**Task item**: Reproduce the following lines verbatim.

** Information follows **

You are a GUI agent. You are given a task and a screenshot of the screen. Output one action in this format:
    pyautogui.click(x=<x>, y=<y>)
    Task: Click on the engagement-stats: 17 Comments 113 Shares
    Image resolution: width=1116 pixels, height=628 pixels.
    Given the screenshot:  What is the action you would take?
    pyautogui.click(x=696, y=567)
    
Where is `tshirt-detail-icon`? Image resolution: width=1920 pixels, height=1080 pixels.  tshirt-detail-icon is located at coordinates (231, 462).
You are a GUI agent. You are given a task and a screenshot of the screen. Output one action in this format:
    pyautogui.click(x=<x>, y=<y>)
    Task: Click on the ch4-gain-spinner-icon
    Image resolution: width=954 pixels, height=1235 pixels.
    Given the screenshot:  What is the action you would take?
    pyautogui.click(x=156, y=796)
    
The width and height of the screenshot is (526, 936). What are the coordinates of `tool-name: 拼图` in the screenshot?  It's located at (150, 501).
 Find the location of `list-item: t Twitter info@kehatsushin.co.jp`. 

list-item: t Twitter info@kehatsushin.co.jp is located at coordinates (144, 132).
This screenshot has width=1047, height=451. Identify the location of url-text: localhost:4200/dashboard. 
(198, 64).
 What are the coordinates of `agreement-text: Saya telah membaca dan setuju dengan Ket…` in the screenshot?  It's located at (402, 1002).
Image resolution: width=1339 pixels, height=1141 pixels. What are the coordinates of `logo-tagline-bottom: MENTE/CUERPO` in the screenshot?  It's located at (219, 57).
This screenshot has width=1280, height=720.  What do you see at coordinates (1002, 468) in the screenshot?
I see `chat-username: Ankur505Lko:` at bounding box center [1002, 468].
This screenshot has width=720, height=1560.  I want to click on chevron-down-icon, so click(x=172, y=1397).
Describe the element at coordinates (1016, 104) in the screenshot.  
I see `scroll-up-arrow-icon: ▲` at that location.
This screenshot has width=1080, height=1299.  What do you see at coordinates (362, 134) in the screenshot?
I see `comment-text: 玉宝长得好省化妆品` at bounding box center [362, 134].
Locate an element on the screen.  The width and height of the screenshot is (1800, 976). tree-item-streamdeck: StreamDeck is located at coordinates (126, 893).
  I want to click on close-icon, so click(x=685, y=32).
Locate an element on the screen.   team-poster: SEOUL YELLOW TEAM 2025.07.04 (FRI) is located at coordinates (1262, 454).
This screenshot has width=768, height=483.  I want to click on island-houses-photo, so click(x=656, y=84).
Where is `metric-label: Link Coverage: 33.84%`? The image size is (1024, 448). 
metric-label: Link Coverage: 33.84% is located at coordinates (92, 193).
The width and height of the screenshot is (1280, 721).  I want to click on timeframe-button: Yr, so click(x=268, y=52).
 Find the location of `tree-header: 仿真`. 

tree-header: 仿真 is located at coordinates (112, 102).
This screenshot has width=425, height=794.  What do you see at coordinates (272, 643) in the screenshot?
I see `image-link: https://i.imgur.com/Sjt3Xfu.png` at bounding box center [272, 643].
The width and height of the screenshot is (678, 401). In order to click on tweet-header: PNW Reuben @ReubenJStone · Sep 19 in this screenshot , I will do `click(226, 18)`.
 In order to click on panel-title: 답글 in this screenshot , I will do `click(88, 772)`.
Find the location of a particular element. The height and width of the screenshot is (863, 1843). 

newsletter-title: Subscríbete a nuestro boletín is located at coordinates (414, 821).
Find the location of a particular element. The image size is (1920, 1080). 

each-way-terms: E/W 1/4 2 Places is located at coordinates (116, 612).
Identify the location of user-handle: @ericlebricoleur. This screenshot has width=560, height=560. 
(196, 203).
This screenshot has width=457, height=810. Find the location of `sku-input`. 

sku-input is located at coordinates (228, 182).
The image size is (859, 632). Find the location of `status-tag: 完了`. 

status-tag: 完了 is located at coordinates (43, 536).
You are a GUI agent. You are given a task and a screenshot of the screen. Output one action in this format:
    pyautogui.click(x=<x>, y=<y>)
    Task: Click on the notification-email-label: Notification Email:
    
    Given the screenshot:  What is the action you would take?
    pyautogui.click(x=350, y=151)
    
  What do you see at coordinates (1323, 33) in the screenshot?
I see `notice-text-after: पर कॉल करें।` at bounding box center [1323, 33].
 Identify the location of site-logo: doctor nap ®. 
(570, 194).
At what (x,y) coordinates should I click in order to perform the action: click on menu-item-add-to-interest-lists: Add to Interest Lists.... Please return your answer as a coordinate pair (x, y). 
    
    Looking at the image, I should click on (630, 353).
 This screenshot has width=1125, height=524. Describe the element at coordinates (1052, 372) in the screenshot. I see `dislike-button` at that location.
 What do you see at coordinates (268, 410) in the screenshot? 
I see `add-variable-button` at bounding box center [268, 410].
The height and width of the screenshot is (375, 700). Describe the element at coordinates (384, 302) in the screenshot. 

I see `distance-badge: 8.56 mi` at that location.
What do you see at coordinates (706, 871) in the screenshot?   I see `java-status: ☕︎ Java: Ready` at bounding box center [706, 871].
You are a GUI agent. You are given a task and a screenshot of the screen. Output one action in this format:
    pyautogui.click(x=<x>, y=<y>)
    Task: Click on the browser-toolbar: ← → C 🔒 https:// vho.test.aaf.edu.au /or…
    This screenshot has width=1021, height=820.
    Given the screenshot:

** End of Information **

**Output of the task**:
You are a GUI agent. You are given a task and a screenshot of the screen. Output one action in this format:
    pyautogui.click(x=<x>, y=<y>)
    Task: Click on the engagement-stats: 17 Comments 113 Shares
    Image resolution: width=1116 pixels, height=628 pixels.
    Given the screenshot:  What is the action you would take?
    pyautogui.click(x=696, y=567)
    
Where is `tshirt-detail-icon`? Image resolution: width=1920 pixels, height=1080 pixels.  tshirt-detail-icon is located at coordinates (231, 462).
You are a GUI agent. You are given a task and a screenshot of the screen. Output one action in this format:
    pyautogui.click(x=<x>, y=<y>)
    Task: Click on the ch4-gain-spinner-icon
    Image resolution: width=954 pixels, height=1235 pixels.
    Given the screenshot:  What is the action you would take?
    pyautogui.click(x=156, y=796)
    
The width and height of the screenshot is (526, 936). What are the coordinates of `tool-name: 拼图` in the screenshot?  It's located at (150, 501).
 Find the location of `list-item: t Twitter info@kehatsushin.co.jp`. 

list-item: t Twitter info@kehatsushin.co.jp is located at coordinates (144, 132).
This screenshot has width=1047, height=451. Identify the location of url-text: localhost:4200/dashboard. 
(198, 64).
 What are the coordinates of `agreement-text: Saya telah membaca dan setuju dengan Ket…` in the screenshot?  It's located at (402, 1002).
Image resolution: width=1339 pixels, height=1141 pixels. What are the coordinates of `logo-tagline-bottom: MENTE/CUERPO` in the screenshot?  It's located at (219, 57).
This screenshot has width=1280, height=720.  What do you see at coordinates (1002, 468) in the screenshot?
I see `chat-username: Ankur505Lko:` at bounding box center [1002, 468].
This screenshot has width=720, height=1560.  I want to click on chevron-down-icon, so click(x=172, y=1397).
Describe the element at coordinates (1016, 104) in the screenshot.  
I see `scroll-up-arrow-icon: ▲` at that location.
This screenshot has width=1080, height=1299.  What do you see at coordinates (362, 134) in the screenshot?
I see `comment-text: 玉宝长得好省化妆品` at bounding box center [362, 134].
Locate an element on the screen.  The width and height of the screenshot is (1800, 976). tree-item-streamdeck: StreamDeck is located at coordinates (126, 893).
  I want to click on close-icon, so click(x=685, y=32).
Locate an element on the screen.   team-poster: SEOUL YELLOW TEAM 2025.07.04 (FRI) is located at coordinates (1262, 454).
This screenshot has width=768, height=483.  I want to click on island-houses-photo, so click(x=656, y=84).
Where is `metric-label: Link Coverage: 33.84%`? The image size is (1024, 448). 
metric-label: Link Coverage: 33.84% is located at coordinates (92, 193).
The width and height of the screenshot is (1280, 721).  I want to click on timeframe-button: Yr, so click(x=268, y=52).
 Find the location of `tree-header: 仿真`. 

tree-header: 仿真 is located at coordinates (112, 102).
This screenshot has width=425, height=794.  What do you see at coordinates (272, 643) in the screenshot?
I see `image-link: https://i.imgur.com/Sjt3Xfu.png` at bounding box center [272, 643].
The width and height of the screenshot is (678, 401). In order to click on tweet-header: PNW Reuben @ReubenJStone · Sep 19 in this screenshot , I will do `click(226, 18)`.
 In order to click on panel-title: 답글 in this screenshot , I will do `click(88, 772)`.
Find the location of a particular element. The height and width of the screenshot is (863, 1843). 

newsletter-title: Subscríbete a nuestro boletín is located at coordinates (414, 821).
Find the location of a particular element. The image size is (1920, 1080). 

each-way-terms: E/W 1/4 2 Places is located at coordinates (116, 612).
Identify the location of user-handle: @ericlebricoleur. This screenshot has width=560, height=560. 
(196, 203).
This screenshot has width=457, height=810. Find the location of `sku-input`. 

sku-input is located at coordinates (228, 182).
The image size is (859, 632). Find the location of `status-tag: 完了`. 

status-tag: 完了 is located at coordinates (43, 536).
You are a GUI agent. You are given a task and a screenshot of the screen. Output one action in this format:
    pyautogui.click(x=<x>, y=<y>)
    Task: Click on the notification-email-label: Notification Email:
    
    Given the screenshot:  What is the action you would take?
    pyautogui.click(x=350, y=151)
    
  What do you see at coordinates (1323, 33) in the screenshot?
I see `notice-text-after: पर कॉल करें।` at bounding box center [1323, 33].
 Identify the location of site-logo: doctor nap ®. 
(570, 194).
At what (x,y) coordinates should I click in order to perform the action: click on menu-item-add-to-interest-lists: Add to Interest Lists.... Please return your answer as a coordinate pair (x, y). 
    
    Looking at the image, I should click on (630, 353).
 This screenshot has width=1125, height=524. Describe the element at coordinates (1052, 372) in the screenshot. I see `dislike-button` at that location.
 What do you see at coordinates (268, 410) in the screenshot? 
I see `add-variable-button` at bounding box center [268, 410].
The height and width of the screenshot is (375, 700). Describe the element at coordinates (384, 302) in the screenshot. 

I see `distance-badge: 8.56 mi` at that location.
What do you see at coordinates (706, 871) in the screenshot?   I see `java-status: ☕︎ Java: Ready` at bounding box center [706, 871].
You are a GUI agent. You are given a task and a screenshot of the screen. Output one action in this format:
    pyautogui.click(x=<x>, y=<y>)
    Task: Click on the browser-toolbar: ← → C 🔒 https:// vho.test.aaf.edu.au /or…
    This screenshot has width=1021, height=820.
    Given the screenshot:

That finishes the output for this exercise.